# Office Suite Pro 6



## WestPointer1968 (Oct 28, 2008)

I enjoy using MS office and thought this app would work well based on many very positive critiques, but I'm pretty disappointed.  On the Fire everything is just too small.  There are no real easy icons like on the real thing and figuring out how to even save a worksheet is difficult.  Am I missing something??  Is there a book or help area that will explain how to use this app on the Fire?  All those positive reviews can't be wrong, or could they.  I can't even figure out how to import an already established worksheet or document onto the Fire.  Tried emailing a spreadsheet to my fire, but the conversion process doesn't support .xls.  Sure would appreciate anyone's help/guidance on using Office Suite Pro 6 or did I just waste $15.


----------



## Steph H (Oct 28, 2008)

I bought it a couple of weeks ago (on sale) but all I've used it for so far is viewing PDFs.  I'll try to play with document and spreadsheet files a little later if no one else has responded.  Just didn't want you to feel lost in the void in the meantime.


----------



## WestPointer1968 (Oct 28, 2008)

Thanks Steph, I'll look forward to your critique and assistance!


----------



## Annalog (Dec 28, 2008)

I don't have Office Suite Pro 6 but I do have Quickoffice Pro. 

For importing existing documents, have you tried connecting your Fire to your computer using a USB/micro USB cable and copying the files into the Documents folder?

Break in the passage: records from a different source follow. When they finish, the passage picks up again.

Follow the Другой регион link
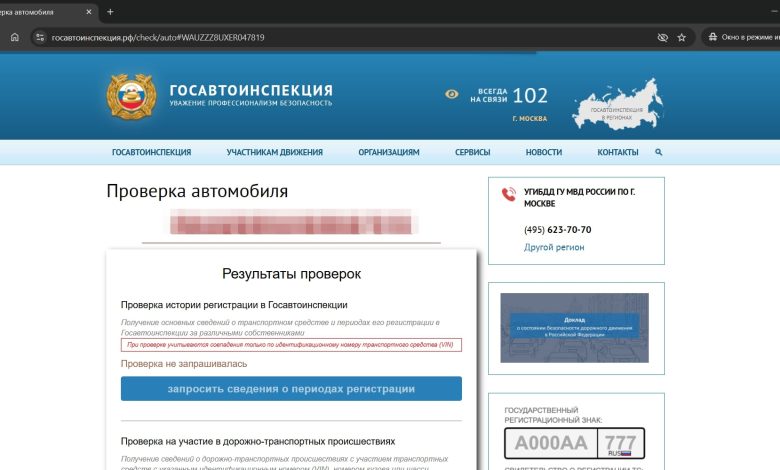Image resolution: width=780 pixels, height=470 pixels. point(554,247)
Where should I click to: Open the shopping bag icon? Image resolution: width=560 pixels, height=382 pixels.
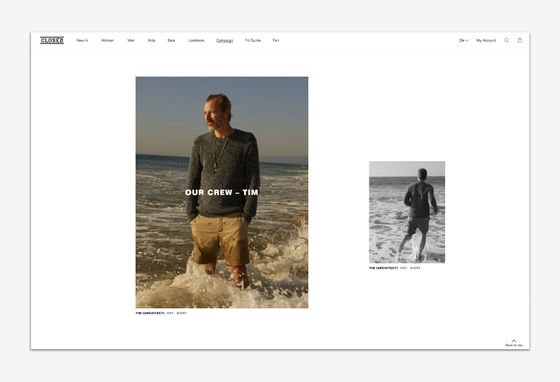520,40
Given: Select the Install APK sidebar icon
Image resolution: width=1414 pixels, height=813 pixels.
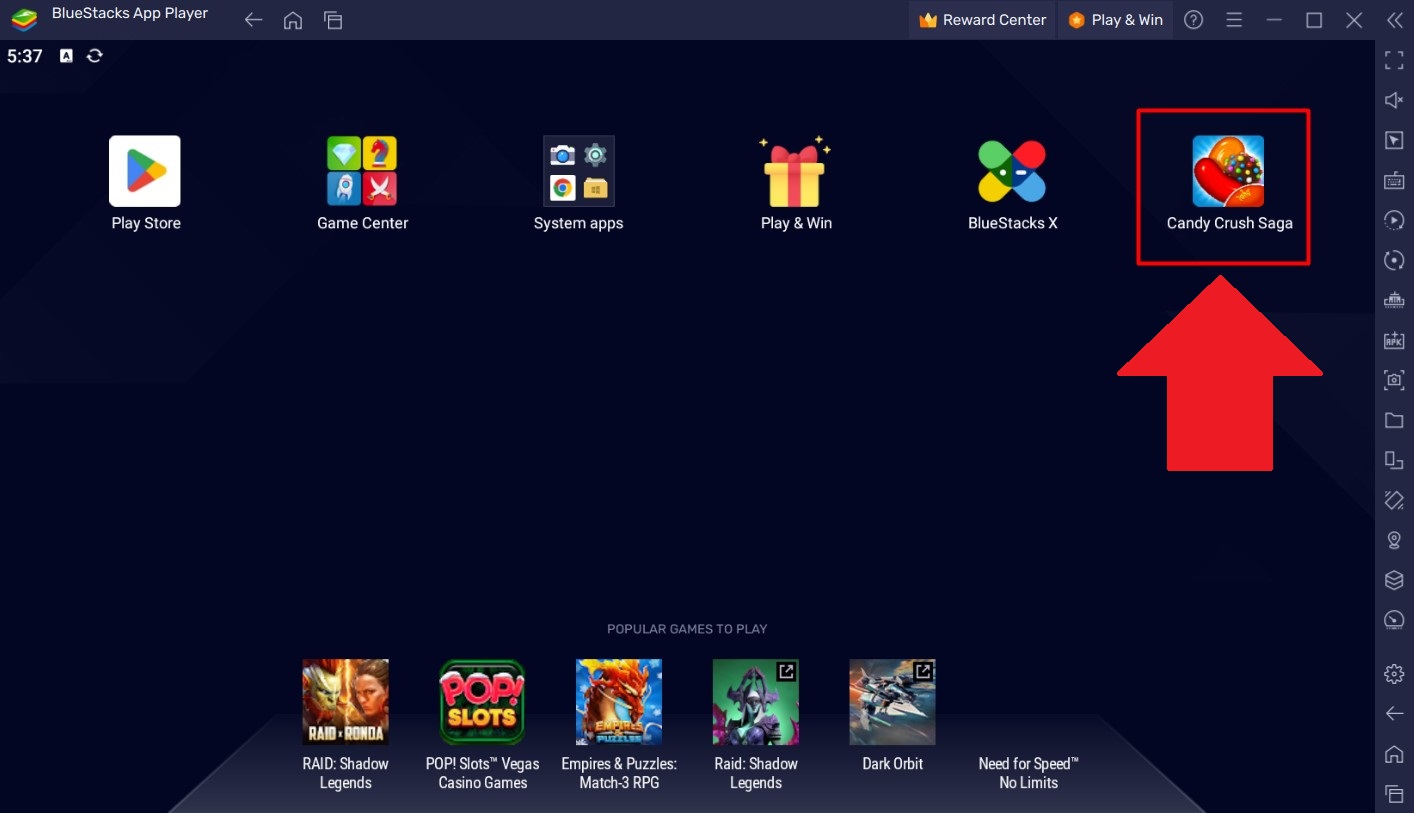Looking at the screenshot, I should point(1393,340).
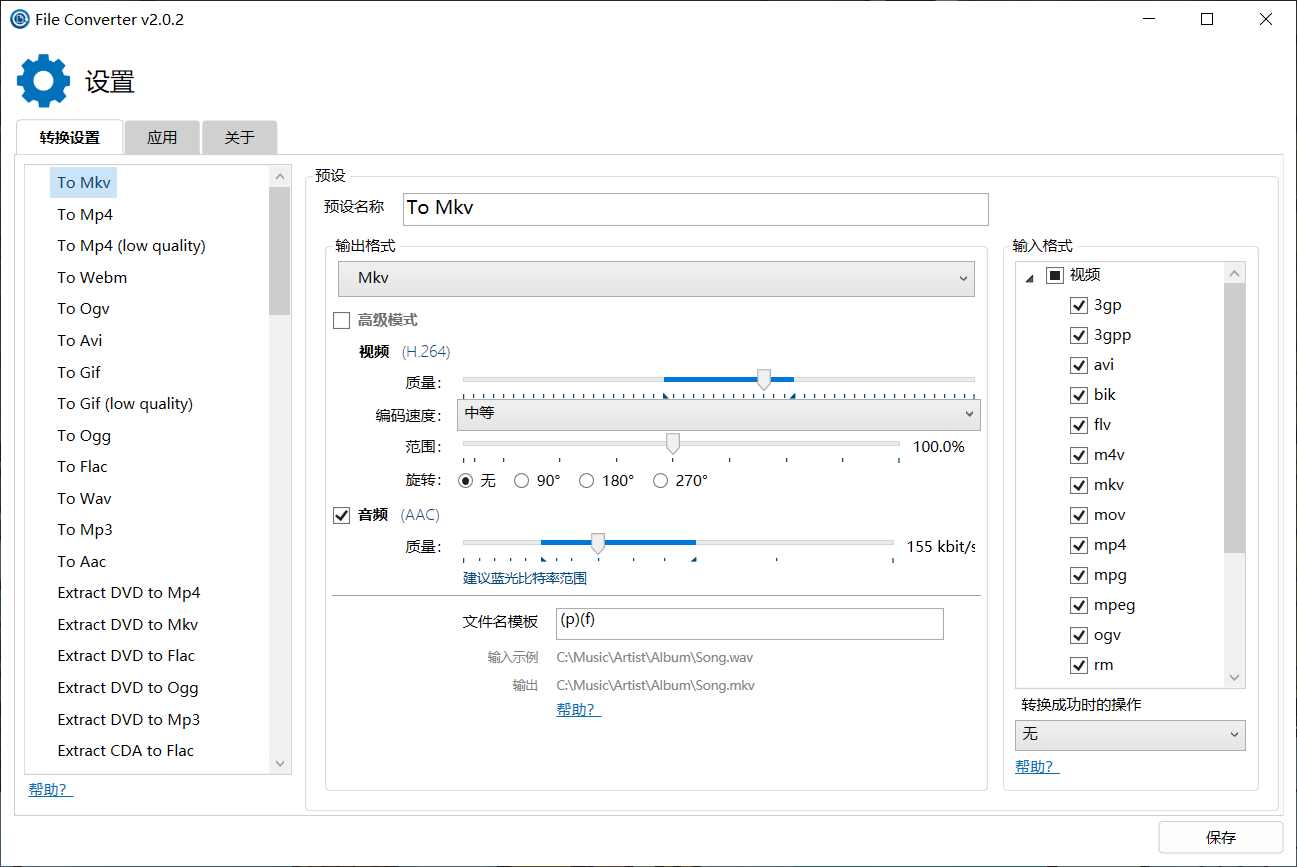Click the settings gear icon
The width and height of the screenshot is (1297, 867).
click(43, 80)
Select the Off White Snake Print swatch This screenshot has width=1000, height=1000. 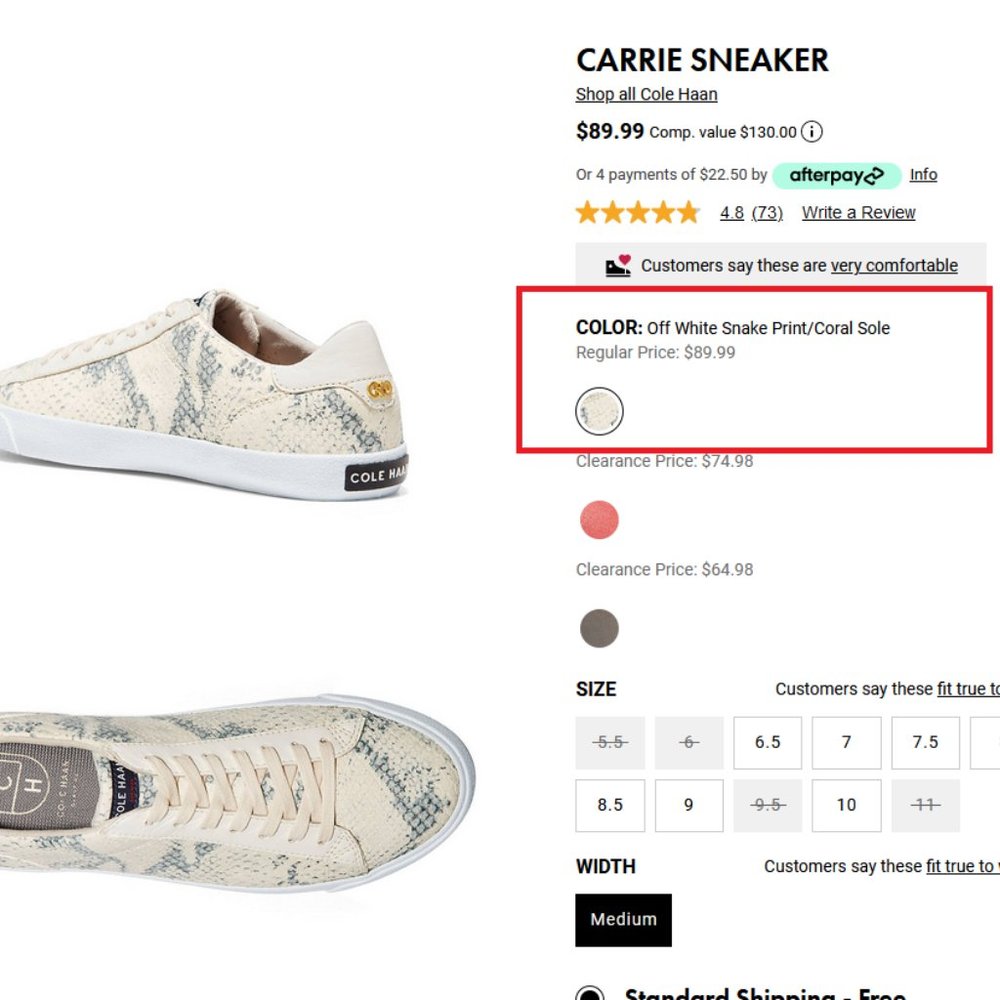pos(599,411)
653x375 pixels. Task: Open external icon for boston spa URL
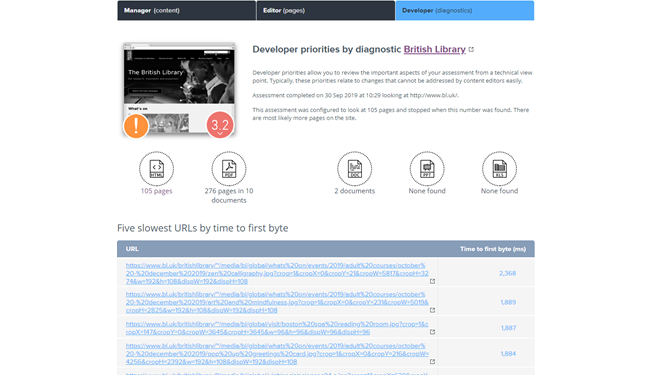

That is how I transferred, in both directions, some existing .docx and .xls files between my Fire and my PC. That is also how, early on, I transferred several PDF files to my Fire.


----------



## WestPointer1968 (Oct 28, 2008)

Ok. I've learner more about downloading from my computer,  but now I can't figure out how to add data to the spreadsheet.  Nothing I do brings up the keyboard!!!  Any help?


----------



## Xopher (May 14, 2009)

There should be a toggle keyboard option in the menu. I took OfficeSuite off after trying QuickOffice. Both are similar and work well. I just found QuickOffice to be a little easier on zooming in to see things.

Both also support DropBox and Box, so you can have documents on your computer moved over to DropBox (or Box) and open them from within OfficeSuite/QuickOffice. It makes it really easy to work on documents from the tablet and have the changes on your desktop/laptop later.


----------



## Steph H (Oct 28, 2008)

WestPointer1968 said:


> Ok. I've learner more about downloading from my computer, but now I can't figure out how to add data to the spreadsheet. Nothing I do brings up the keyboard!!! Any help?


Hey, John, sorry to pop in and then disappear. Okay, so you've figured out how to get documents to your Fire, that's great. As Xopher mentions, Dropbox is also a great option; when you click on a document that you have on Dropbox, it will automatically download, then ask if you want to open it with OfficeSuite (it gives me two options, because I have an old trial version of another program on the Fire...not sure what the default is if you have no other programs).

When you're in a spreadsheet and want to add data, just double-tap in the cell where you want to type and voila! The keyboard will come up. Yeah, it's not real obvious; I found it by accident tapping around.  With the keyboard closed, you can click on the middle button to get other options, like 'insert' or 'edit'.

The spreadsheet I was playing with has numerous tabs along the bottom. It's easy to click on the tab I wanted, and though it wouldn't scroll over to the ones not showing on screen, all I had to do was tap and hold on a tab and a list of all the tabs would pop up for me to choose from. So that's good to know. (That was in portrait, they all show in landscape.)

To save the file (including save as), click on that middle button at the bottom, then click on File, and the save/save as options come up, along with New, Open, Recalculate, Protect and Close. If you don't want to save your changes, then just click on the back arrow to close the program, and you'll get options to 'save changes,' 'discard changes,' or 'cancel' (i.e., cancel exiting the program and go back to the spreadsheet).

That's a few things I found so far in playing around, let me know if you have other questions I might be able to help with!


----------



## Xopher (May 14, 2009)

Steph H said:


> As Xopher mentions, Dropbox is also a great option; when you click on a document that you have on Dropbox, it will automatically download, then ask if you want to open it with OfficeSuite (it gives me two options, because I have an old trial version of another program on the Fire...not sure what the default is if you have no other programs).


If you link Office Suite to your Dropbox account (inside the Office Suite app), you should be able to browse files on Dropbox from within Office Suite. It should download and open automatically without any prompts for which app to open. Plus, when you save the file, it uploads it automatically.


----------



## Cyanide5000 (Aug 30, 2010)

Dropbox is the best app I've ever used! Didnt realise you could sync the office suite files with it tho, awesome!


----------



## WestPointer1968 (Oct 28, 2008)

TY all.  Appreciate the help.  I'll try this Dropbox thing!!

John


----------



## WestPointer1968 (Oct 28, 2008)

I'm baaaaaack!  Just tried to download Dropbox and amazon shows it is not compatible with my Fire tho when I enter Dropbox in the amazon search it shows "Dropbox for Kindle"?  Help pls.


----------



## Steph H (Oct 28, 2008)

See my answer in your separate thread.


----------